Work instructions — Nothing in the records should change; write them all out again.
****
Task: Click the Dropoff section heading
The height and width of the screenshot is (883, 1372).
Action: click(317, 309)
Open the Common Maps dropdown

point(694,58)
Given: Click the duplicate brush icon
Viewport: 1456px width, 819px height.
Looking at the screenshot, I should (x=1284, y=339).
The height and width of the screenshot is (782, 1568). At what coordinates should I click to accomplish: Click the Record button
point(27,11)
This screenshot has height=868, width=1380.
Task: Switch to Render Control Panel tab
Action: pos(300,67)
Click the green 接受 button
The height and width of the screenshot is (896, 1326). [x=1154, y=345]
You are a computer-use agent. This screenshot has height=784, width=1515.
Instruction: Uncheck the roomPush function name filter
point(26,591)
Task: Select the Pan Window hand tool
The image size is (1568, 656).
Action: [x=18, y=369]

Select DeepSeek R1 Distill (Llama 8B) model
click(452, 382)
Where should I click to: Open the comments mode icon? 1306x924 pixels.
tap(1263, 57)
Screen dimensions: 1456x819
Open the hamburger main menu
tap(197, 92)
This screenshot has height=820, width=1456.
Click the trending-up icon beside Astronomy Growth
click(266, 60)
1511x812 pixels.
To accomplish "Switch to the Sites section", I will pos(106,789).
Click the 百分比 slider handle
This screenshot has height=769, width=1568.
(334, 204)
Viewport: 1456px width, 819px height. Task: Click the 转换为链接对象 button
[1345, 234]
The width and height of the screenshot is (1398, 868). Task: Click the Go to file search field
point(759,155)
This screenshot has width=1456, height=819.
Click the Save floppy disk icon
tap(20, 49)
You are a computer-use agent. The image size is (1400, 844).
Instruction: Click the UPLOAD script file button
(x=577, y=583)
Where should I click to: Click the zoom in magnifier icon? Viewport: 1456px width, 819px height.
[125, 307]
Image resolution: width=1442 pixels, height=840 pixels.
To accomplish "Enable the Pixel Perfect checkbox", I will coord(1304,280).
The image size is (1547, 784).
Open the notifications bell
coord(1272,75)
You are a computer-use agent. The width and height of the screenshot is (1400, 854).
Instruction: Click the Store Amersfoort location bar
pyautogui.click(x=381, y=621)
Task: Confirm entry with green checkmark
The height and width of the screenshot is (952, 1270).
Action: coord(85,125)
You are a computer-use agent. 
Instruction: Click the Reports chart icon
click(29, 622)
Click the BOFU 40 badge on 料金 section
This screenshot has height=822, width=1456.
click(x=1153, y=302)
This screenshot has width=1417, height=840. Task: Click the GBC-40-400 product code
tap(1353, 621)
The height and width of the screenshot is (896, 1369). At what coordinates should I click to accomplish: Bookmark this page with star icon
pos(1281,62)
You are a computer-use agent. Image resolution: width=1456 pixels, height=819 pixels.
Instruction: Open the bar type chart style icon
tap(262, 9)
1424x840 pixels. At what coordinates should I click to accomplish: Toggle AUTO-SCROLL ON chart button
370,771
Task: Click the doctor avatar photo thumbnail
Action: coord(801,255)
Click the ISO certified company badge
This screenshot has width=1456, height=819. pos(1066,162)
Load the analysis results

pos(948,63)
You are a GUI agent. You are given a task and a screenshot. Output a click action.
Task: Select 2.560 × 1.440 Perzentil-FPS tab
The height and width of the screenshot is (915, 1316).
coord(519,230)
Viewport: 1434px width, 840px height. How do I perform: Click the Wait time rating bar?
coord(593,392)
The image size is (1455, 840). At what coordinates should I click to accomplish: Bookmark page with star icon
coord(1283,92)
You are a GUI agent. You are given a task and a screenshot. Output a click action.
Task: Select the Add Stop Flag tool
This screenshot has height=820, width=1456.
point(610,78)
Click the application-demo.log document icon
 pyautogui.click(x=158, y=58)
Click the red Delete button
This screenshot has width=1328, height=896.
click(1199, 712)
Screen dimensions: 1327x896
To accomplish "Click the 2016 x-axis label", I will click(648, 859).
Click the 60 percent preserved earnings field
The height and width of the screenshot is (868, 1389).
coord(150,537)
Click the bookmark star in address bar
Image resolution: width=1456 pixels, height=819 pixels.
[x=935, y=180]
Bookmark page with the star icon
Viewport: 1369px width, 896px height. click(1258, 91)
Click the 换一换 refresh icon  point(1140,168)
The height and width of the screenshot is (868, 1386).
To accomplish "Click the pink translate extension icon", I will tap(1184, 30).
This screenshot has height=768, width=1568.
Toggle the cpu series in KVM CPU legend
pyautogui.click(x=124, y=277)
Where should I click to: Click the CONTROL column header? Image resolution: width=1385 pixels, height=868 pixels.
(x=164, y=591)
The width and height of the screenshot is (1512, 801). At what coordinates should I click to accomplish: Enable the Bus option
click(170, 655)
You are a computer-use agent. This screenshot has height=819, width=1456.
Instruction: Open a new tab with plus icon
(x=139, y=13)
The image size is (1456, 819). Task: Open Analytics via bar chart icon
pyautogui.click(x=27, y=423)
****
Response area —
Task: Click the Dropoff section heading
The height and width of the screenshot is (883, 1372).
Action: click(317, 309)
Open the Common Maps dropdown

point(694,58)
Given: Click the duplicate brush icon
Viewport: 1456px width, 819px height.
Looking at the screenshot, I should (x=1284, y=339).
The height and width of the screenshot is (782, 1568). At what coordinates should I click to accomplish: Click the Record button
point(27,11)
This screenshot has height=868, width=1380.
Task: Switch to Render Control Panel tab
Action: pos(300,67)
Click the green 接受 button
The height and width of the screenshot is (896, 1326). [x=1154, y=345]
You are a computer-use agent. This screenshot has height=784, width=1515.
Instruction: Uncheck the roomPush function name filter
point(26,591)
Task: Select the Pan Window hand tool
The image size is (1568, 656).
Action: [x=18, y=369]

Select DeepSeek R1 Distill (Llama 8B) model
click(452, 382)
Where should I click to: Open the comments mode icon? 1306x924 pixels.
tap(1263, 57)
Screen dimensions: 1456x819
Open the hamburger main menu
tap(197, 92)
This screenshot has height=820, width=1456.
Click the trending-up icon beside Astronomy Growth
click(266, 60)
1511x812 pixels.
To accomplish "Switch to the Sites section", I will pos(106,789).
Click the 百分比 slider handle
This screenshot has height=769, width=1568.
(334, 204)
Viewport: 1456px width, 819px height. Task: Click the 转换为链接对象 button
[1345, 234]
The width and height of the screenshot is (1398, 868). Task: Click the Go to file search field
point(759,155)
This screenshot has width=1456, height=819.
Click the Save floppy disk icon
tap(20, 49)
You are a computer-use agent. The image size is (1400, 844).
Instruction: Click the UPLOAD script file button
(x=577, y=583)
Where should I click to: Click the zoom in magnifier icon? Viewport: 1456px width, 819px height.
[125, 307]
Image resolution: width=1442 pixels, height=840 pixels.
To accomplish "Enable the Pixel Perfect checkbox", I will coord(1304,280).
The image size is (1547, 784).
Open the notifications bell
coord(1272,75)
You are a computer-use agent. The width and height of the screenshot is (1400, 854).
Instruction: Click the Store Amersfoort location bar
pyautogui.click(x=381, y=621)
Task: Confirm entry with green checkmark
The height and width of the screenshot is (952, 1270).
Action: coord(85,125)
You are a computer-use agent. 
Instruction: Click the Reports chart icon
click(29, 622)
Click the BOFU 40 badge on 料金 section
This screenshot has height=822, width=1456.
click(x=1153, y=302)
This screenshot has width=1417, height=840. Task: Click the GBC-40-400 product code
tap(1353, 621)
The height and width of the screenshot is (896, 1369). At what coordinates should I click to accomplish: Bookmark this page with star icon
pos(1281,62)
You are a computer-use agent. Image resolution: width=1456 pixels, height=819 pixels.
Instruction: Open the bar type chart style icon
tap(262, 9)
1424x840 pixels. At what coordinates should I click to accomplish: Toggle AUTO-SCROLL ON chart button
370,771
Task: Click the doctor avatar photo thumbnail
Action: coord(801,255)
Click the ISO certified company badge
This screenshot has width=1456, height=819. pos(1066,162)
Load the analysis results

pos(948,63)
You are a GUI agent. You are given a task and a screenshot. Output a click action.
Task: Select 2.560 × 1.440 Perzentil-FPS tab
The height and width of the screenshot is (915, 1316).
coord(519,230)
Viewport: 1434px width, 840px height. How do I perform: Click the Wait time rating bar?
coord(593,392)
The image size is (1455, 840). At what coordinates should I click to accomplish: Bookmark page with star icon
coord(1283,92)
You are a GUI agent. You are given a task and a screenshot. Output a click action.
Task: Select the Add Stop Flag tool
This screenshot has height=820, width=1456.
point(610,78)
Click the application-demo.log document icon
 pyautogui.click(x=158, y=58)
Click the red Delete button
This screenshot has width=1328, height=896.
click(1199, 712)
Screen dimensions: 1327x896
To accomplish "Click the 2016 x-axis label", I will click(648, 859).
Click the 60 percent preserved earnings field
The height and width of the screenshot is (868, 1389).
coord(150,537)
Click the bookmark star in address bar
Image resolution: width=1456 pixels, height=819 pixels.
[x=935, y=180]
Bookmark page with the star icon
Viewport: 1369px width, 896px height. click(1258, 91)
Click the 换一换 refresh icon  point(1140,168)
The height and width of the screenshot is (868, 1386).
To accomplish "Click the pink translate extension icon", I will tap(1184, 30).
This screenshot has height=768, width=1568.
Toggle the cpu series in KVM CPU legend
pyautogui.click(x=124, y=277)
Where should I click to: Click the CONTROL column header? Image resolution: width=1385 pixels, height=868 pixels.
(x=164, y=591)
The width and height of the screenshot is (1512, 801). At what coordinates should I click to accomplish: Enable the Bus option
click(170, 655)
You are a computer-use agent. This screenshot has height=819, width=1456.
Instruction: Open a new tab with plus icon
(x=139, y=13)
The image size is (1456, 819). Task: Open Analytics via bar chart icon
pyautogui.click(x=27, y=423)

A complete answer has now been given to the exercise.